YOUR OBJECTIVE >> For the material below, set down exactly the lines between the one containing "This screenshot has height=821, width=1456." and the last line, both included, leaving every picture out.
== Segment start ==
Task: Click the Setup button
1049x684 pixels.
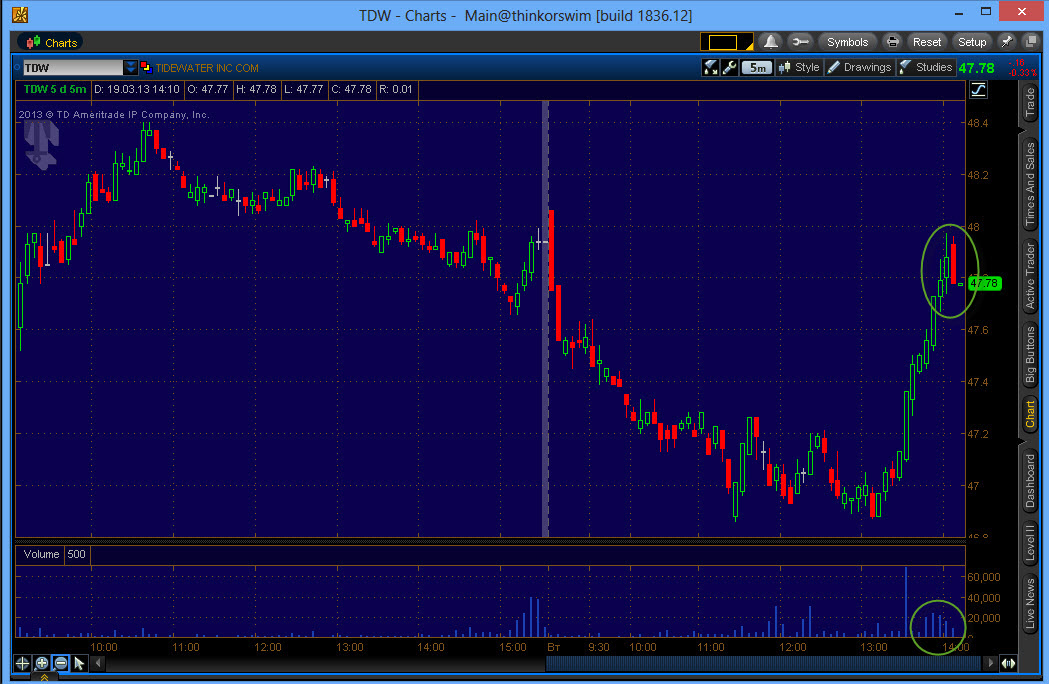Action: pos(972,42)

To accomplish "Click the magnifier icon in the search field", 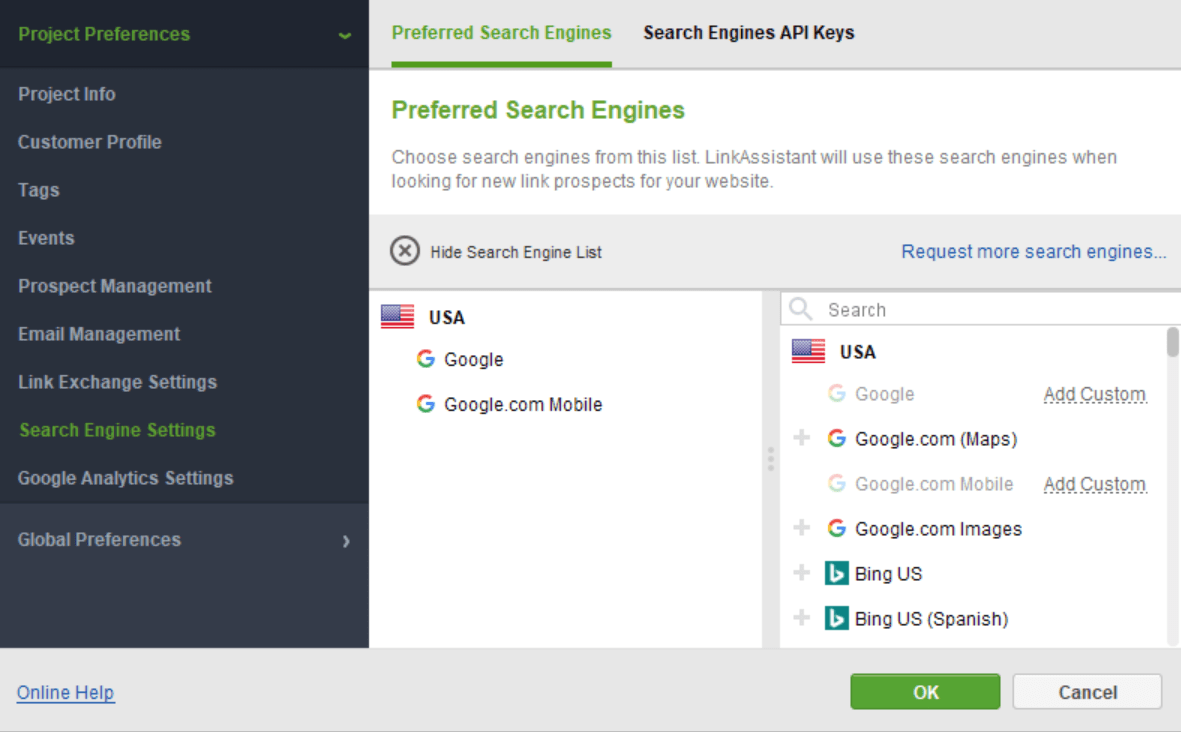I will (x=800, y=309).
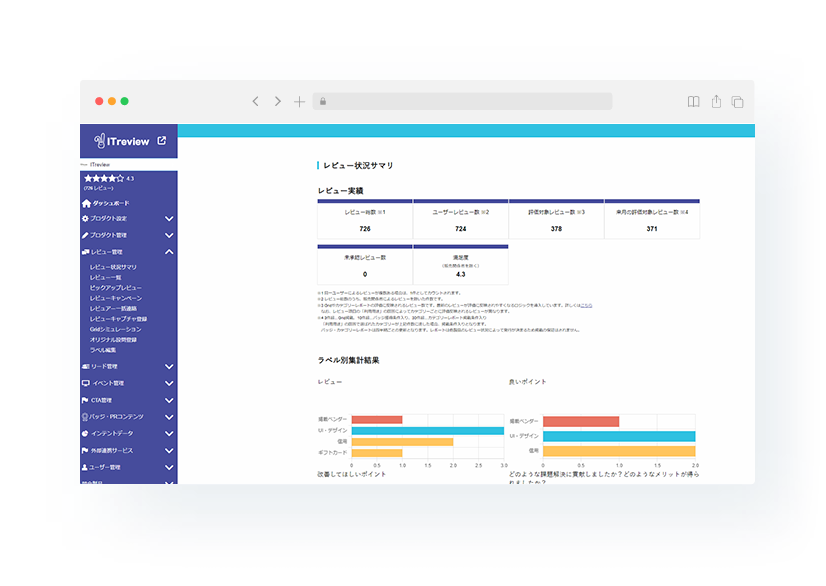Click the browser forward arrow
This screenshot has height=586, width=826.
[x=277, y=102]
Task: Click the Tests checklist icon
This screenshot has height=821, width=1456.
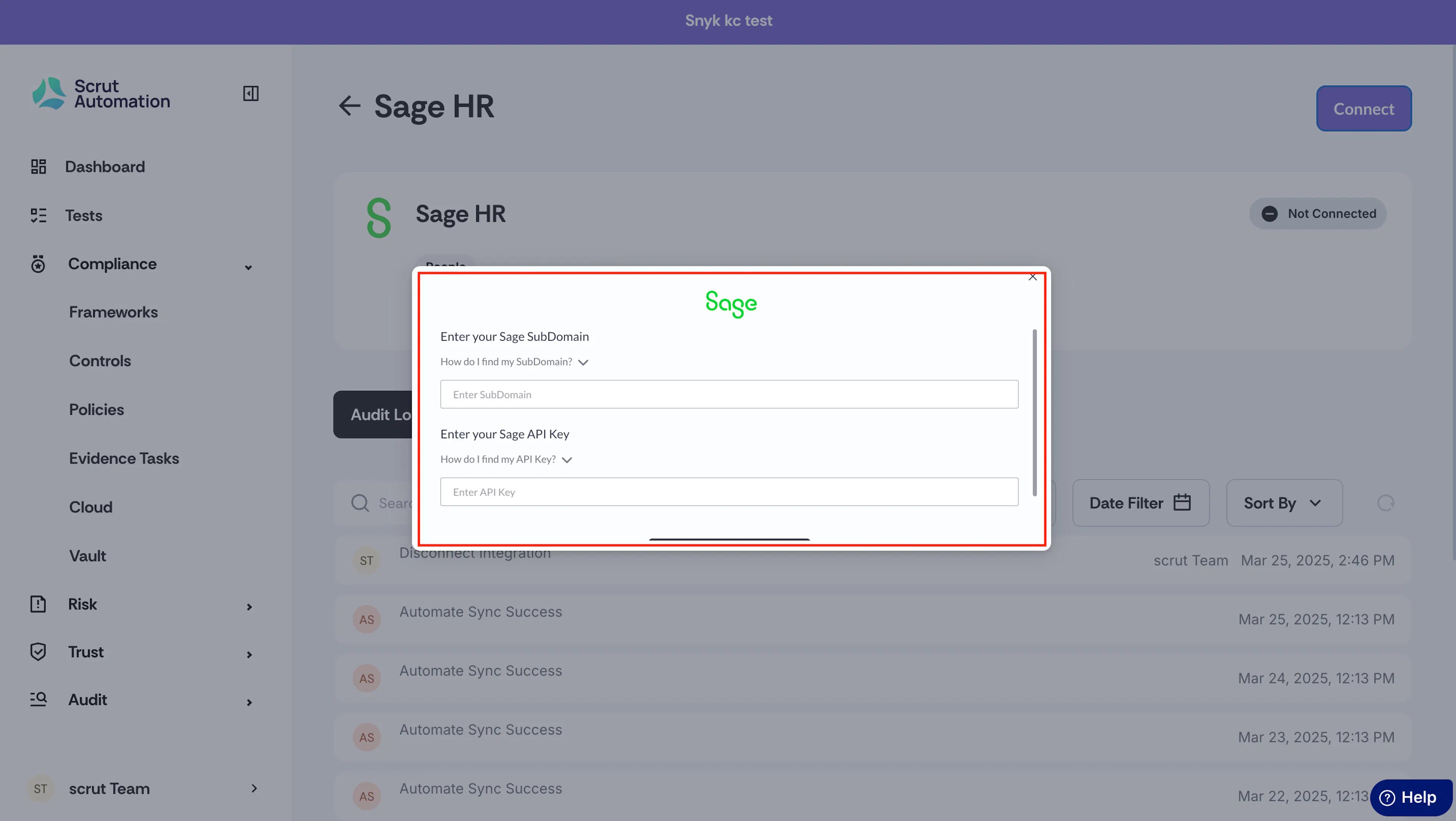Action: click(38, 215)
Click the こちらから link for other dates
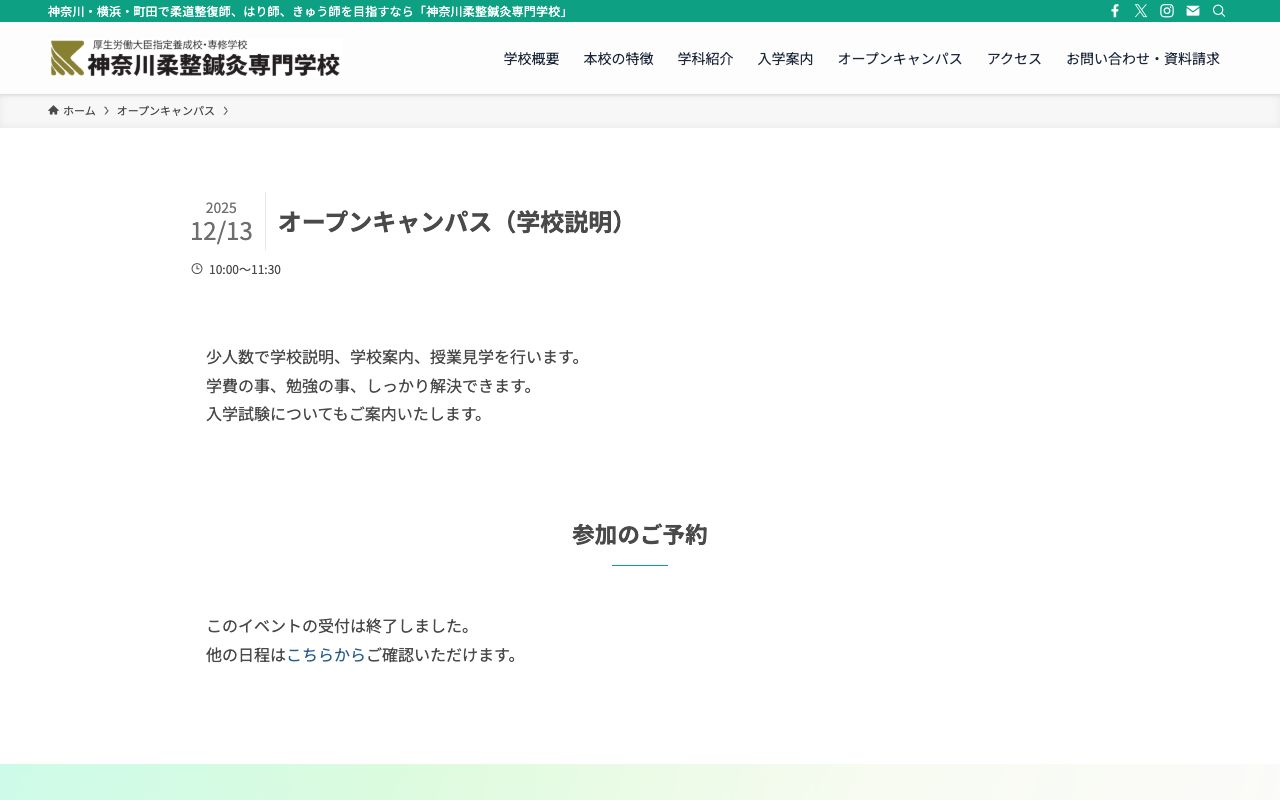Viewport: 1280px width, 800px height. (326, 654)
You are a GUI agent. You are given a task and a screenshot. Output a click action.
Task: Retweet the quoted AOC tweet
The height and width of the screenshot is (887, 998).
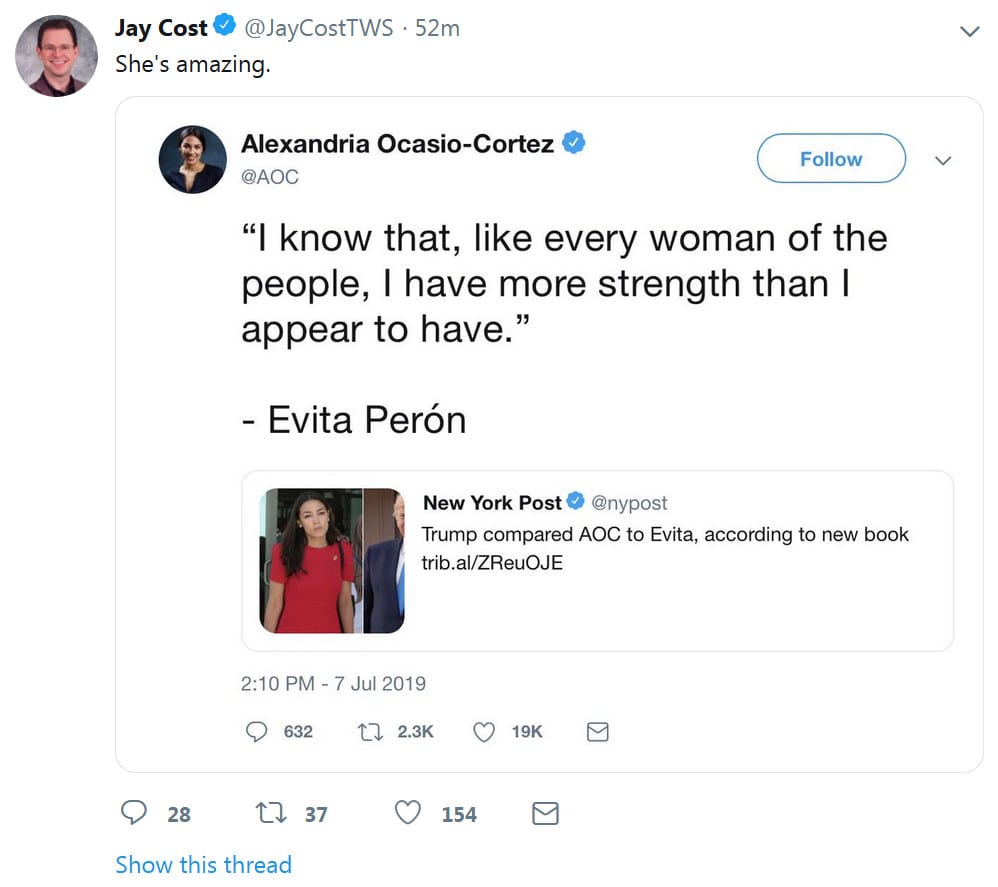[x=369, y=732]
== Segment end ==
WRITTEN SOLUTION >>
This screenshot has height=821, width=1456.
Action: click(38, 215)
Click the こちらから link for other dates
Viewport: 1280px width, 800px height. (326, 654)
You are a GUI agent. You are given a task and a screenshot. Output a click action.
Task: Retweet the quoted AOC tweet
The height and width of the screenshot is (887, 998).
[x=369, y=732]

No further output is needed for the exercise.